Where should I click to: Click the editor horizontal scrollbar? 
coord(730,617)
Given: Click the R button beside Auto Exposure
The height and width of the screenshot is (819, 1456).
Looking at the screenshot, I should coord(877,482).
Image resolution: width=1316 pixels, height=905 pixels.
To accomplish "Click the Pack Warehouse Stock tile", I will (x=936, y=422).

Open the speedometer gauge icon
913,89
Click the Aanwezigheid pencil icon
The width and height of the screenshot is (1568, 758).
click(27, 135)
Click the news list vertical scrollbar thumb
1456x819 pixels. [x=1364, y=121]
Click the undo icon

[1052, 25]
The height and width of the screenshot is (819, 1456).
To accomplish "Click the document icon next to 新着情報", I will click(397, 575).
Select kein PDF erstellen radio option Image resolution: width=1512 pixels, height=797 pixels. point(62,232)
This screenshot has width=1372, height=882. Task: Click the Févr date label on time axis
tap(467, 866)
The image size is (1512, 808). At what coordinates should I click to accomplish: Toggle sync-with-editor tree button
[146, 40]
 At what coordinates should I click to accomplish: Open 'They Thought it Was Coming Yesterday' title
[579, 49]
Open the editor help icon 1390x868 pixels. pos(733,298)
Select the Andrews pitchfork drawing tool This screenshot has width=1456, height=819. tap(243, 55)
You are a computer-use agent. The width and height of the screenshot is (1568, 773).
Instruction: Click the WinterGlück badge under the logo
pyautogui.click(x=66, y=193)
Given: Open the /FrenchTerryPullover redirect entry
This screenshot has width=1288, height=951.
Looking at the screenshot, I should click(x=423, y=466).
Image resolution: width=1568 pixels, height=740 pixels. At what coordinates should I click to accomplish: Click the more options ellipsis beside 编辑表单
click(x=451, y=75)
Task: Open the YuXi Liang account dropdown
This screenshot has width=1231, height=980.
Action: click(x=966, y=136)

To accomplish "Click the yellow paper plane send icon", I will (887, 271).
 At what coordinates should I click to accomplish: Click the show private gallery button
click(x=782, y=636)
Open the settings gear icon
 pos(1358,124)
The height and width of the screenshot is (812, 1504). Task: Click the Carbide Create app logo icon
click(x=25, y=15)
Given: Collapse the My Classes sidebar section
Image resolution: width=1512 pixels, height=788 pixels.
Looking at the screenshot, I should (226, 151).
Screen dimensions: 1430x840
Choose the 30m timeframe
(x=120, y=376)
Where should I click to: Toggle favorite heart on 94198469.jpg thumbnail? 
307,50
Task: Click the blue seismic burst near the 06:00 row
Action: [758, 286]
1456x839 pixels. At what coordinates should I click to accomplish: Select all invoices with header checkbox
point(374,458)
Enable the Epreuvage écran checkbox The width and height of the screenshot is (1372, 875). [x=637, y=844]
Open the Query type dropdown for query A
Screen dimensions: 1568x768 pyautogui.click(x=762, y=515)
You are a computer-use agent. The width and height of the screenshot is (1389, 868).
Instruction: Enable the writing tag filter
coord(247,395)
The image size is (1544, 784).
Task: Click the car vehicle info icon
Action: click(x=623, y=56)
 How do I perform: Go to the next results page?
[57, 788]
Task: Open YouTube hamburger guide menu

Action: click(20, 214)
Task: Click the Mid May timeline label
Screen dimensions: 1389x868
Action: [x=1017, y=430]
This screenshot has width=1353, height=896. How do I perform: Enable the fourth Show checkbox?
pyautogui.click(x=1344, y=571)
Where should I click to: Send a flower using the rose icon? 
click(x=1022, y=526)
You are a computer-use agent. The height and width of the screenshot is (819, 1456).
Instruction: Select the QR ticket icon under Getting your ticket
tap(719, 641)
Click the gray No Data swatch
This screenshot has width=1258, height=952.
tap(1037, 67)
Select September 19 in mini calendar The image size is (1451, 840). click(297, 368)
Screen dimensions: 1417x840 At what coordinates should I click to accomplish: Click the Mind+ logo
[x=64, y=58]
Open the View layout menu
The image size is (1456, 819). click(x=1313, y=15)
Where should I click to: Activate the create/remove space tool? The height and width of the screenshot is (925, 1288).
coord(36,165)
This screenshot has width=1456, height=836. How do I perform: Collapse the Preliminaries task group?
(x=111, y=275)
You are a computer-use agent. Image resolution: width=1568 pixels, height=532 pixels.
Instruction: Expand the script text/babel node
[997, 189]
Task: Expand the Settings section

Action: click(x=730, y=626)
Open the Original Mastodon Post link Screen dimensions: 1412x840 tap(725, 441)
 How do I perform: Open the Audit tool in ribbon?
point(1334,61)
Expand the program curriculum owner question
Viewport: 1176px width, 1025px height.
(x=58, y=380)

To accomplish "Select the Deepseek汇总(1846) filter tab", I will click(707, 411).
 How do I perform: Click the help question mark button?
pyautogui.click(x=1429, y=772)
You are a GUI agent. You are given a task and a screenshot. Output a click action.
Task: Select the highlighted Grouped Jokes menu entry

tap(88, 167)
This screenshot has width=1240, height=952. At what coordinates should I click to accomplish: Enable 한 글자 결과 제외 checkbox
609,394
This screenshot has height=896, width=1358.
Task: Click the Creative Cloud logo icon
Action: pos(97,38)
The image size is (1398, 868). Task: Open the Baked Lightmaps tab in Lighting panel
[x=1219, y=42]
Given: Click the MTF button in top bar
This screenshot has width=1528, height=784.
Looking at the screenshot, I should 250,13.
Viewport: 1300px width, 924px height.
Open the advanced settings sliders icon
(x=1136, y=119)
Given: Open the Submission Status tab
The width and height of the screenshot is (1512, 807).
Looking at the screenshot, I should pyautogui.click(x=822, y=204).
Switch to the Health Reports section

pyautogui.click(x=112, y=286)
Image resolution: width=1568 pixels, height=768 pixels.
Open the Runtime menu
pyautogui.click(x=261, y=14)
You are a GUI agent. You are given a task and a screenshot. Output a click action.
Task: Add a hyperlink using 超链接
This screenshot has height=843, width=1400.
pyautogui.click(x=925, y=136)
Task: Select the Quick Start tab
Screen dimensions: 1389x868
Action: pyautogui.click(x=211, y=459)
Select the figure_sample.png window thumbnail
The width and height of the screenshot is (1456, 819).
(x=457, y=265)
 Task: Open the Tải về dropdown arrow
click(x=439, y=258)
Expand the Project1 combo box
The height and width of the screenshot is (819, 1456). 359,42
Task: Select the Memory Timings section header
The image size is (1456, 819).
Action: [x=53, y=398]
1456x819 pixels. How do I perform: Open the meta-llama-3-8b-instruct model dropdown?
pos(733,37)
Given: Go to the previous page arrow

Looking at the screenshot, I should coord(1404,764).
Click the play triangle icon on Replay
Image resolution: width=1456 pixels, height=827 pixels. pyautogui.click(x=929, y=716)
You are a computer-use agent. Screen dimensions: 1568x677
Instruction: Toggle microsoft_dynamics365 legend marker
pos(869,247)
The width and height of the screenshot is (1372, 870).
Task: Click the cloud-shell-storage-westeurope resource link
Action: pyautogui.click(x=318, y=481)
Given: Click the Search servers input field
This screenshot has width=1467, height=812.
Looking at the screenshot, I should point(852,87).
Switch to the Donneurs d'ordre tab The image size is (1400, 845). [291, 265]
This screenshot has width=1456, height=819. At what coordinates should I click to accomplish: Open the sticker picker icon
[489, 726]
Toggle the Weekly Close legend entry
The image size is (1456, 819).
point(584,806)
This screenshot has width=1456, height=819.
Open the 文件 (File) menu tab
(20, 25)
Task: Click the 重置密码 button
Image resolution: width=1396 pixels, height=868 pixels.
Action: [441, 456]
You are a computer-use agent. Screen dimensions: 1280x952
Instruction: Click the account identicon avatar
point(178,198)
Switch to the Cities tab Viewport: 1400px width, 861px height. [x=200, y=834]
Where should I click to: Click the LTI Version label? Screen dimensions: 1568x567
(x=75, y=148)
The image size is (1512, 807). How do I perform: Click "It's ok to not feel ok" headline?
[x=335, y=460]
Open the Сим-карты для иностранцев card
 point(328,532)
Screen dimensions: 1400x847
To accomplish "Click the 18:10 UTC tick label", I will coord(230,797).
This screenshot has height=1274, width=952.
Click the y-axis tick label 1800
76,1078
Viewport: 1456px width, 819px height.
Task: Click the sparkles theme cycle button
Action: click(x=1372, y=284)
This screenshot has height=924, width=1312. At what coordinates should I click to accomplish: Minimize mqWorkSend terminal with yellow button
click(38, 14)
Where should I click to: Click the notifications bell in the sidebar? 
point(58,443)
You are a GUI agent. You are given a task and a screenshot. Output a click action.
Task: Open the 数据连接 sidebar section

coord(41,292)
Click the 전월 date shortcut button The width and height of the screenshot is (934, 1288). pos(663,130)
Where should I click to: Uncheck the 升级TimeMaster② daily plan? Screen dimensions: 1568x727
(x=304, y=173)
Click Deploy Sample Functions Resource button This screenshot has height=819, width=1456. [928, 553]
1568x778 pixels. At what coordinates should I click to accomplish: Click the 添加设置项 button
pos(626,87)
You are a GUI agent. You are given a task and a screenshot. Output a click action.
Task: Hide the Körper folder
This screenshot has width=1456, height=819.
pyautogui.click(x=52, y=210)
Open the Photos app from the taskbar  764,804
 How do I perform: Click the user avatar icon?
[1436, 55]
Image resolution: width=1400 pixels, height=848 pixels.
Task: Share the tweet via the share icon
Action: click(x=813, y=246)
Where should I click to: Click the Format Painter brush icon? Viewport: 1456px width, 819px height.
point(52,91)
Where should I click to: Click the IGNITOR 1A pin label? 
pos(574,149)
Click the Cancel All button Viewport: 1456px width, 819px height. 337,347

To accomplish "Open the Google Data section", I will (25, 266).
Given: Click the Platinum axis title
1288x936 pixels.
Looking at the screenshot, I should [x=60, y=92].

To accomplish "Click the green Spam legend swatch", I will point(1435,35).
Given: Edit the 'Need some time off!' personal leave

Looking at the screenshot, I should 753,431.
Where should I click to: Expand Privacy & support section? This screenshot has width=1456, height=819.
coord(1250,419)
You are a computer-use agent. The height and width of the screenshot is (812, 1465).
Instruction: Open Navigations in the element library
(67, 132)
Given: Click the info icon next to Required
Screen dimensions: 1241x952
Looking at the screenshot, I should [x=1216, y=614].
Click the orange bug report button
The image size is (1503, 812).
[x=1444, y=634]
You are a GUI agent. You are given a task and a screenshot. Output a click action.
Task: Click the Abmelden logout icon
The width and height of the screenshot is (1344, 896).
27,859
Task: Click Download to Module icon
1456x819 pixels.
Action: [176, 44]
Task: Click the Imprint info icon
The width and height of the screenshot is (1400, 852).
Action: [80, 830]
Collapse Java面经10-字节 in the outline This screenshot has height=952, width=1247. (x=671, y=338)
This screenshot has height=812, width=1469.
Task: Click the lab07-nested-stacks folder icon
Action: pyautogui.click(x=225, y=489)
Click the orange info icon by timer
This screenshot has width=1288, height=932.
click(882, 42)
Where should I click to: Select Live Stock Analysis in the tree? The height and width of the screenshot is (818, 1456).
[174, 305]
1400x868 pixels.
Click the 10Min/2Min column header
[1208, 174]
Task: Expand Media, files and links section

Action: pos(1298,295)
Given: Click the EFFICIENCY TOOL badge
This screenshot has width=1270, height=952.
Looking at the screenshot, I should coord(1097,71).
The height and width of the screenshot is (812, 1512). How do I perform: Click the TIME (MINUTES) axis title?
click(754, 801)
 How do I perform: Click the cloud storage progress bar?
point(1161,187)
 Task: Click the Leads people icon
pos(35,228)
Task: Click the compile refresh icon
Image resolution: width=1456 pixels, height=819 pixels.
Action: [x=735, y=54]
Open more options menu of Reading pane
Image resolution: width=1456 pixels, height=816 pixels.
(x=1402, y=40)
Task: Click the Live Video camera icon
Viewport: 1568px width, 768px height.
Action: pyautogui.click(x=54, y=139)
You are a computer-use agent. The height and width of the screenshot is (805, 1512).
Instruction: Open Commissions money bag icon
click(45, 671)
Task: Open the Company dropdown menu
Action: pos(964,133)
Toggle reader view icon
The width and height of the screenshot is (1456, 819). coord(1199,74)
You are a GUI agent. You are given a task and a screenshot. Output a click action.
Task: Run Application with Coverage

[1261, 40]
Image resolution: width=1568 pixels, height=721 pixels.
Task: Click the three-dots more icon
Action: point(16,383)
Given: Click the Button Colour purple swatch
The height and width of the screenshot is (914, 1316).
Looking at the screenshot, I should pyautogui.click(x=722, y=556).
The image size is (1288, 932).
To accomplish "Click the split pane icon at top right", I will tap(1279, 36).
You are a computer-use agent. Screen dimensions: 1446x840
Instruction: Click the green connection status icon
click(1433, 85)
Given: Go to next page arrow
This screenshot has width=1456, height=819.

---

### Assigned task
Emit, unaltered, the lines from the top of the listing down through the line that holds "Select kein PDF"; emit nothing else.

### Result of the exercise
Where should I click to: Click the editor horizontal scrollbar? 
coord(730,617)
Given: Click the R button beside Auto Exposure
The height and width of the screenshot is (819, 1456).
Looking at the screenshot, I should coord(877,482).
Image resolution: width=1316 pixels, height=905 pixels.
To accomplish "Click the Pack Warehouse Stock tile", I will (x=936, y=422).

Open the speedometer gauge icon
913,89
Click the Aanwezigheid pencil icon
The width and height of the screenshot is (1568, 758).
click(27, 135)
Click the news list vertical scrollbar thumb
1456x819 pixels. [x=1364, y=121]
Click the undo icon

[1052, 25]
The height and width of the screenshot is (819, 1456).
To accomplish "Click the document icon next to 新着情報", I will click(397, 575).
Select kein PDF erstellen radio option Image resolution: width=1512 pixels, height=797 pixels. point(62,232)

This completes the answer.